Oil covered a 300-square-foot area in a farm field ditch 4 miles from a Freeman-area pump station, about 40 miles southwest of Sioux Falls. It was discovered Saturday. TransCanada hasn't released the amount of oil.
About 100 workers are investigating where the oil came from and removing the contaminated soil. No pipeline damage had been found as of midmorning Tuesday, company spokesman Mark Cooper said.
TransCanada also said it had found no significant environmental harm. State officials were monitoring the cleanup, and so far TransCanada has "taken the necessary steps," said Brian Walsh, an environmental scientist with the South Dakota Department of Natural Resources.

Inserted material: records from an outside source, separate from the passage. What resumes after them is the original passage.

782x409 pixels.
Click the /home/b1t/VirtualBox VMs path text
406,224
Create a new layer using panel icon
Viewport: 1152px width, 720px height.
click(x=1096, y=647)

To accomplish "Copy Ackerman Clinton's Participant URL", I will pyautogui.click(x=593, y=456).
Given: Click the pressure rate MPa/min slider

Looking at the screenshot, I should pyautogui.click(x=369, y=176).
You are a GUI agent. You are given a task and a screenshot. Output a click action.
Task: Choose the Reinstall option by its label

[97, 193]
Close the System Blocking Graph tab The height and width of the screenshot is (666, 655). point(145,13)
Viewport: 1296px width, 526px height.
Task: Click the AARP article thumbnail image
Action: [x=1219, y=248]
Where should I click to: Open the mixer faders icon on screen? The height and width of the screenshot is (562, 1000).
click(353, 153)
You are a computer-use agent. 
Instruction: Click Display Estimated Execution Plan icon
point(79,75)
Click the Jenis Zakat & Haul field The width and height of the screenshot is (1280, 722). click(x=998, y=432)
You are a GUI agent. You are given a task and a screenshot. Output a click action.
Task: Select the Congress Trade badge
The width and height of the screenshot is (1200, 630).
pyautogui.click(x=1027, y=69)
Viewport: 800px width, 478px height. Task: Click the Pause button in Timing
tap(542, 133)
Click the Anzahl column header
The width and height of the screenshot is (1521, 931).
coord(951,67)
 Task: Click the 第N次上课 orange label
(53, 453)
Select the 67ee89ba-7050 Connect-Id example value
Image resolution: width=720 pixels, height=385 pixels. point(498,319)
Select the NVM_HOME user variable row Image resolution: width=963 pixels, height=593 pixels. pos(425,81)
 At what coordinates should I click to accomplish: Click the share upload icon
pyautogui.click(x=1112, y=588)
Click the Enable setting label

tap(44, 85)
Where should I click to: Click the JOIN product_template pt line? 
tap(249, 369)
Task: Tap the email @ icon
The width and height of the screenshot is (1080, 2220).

The pipeline runs from Alberta, Canada, to refineries in Illinois and Cushing, Oklahoma, passing through the eastern Dakotas, Nebraska, Kansas and Missouri. It's part of a pipeline system that also would have included the Keystone XL pipeline had President Barack Obama not rejected that project last November.
The Keystone pipeline can handle 550,000 barrels, or about 23 million gallons, daily. Cooper didn't immediately know the status of the oil that normally would be flowing through the pipeline.
Oil pipelines are difficult, and TransCanada sucks it managing and maintaining them.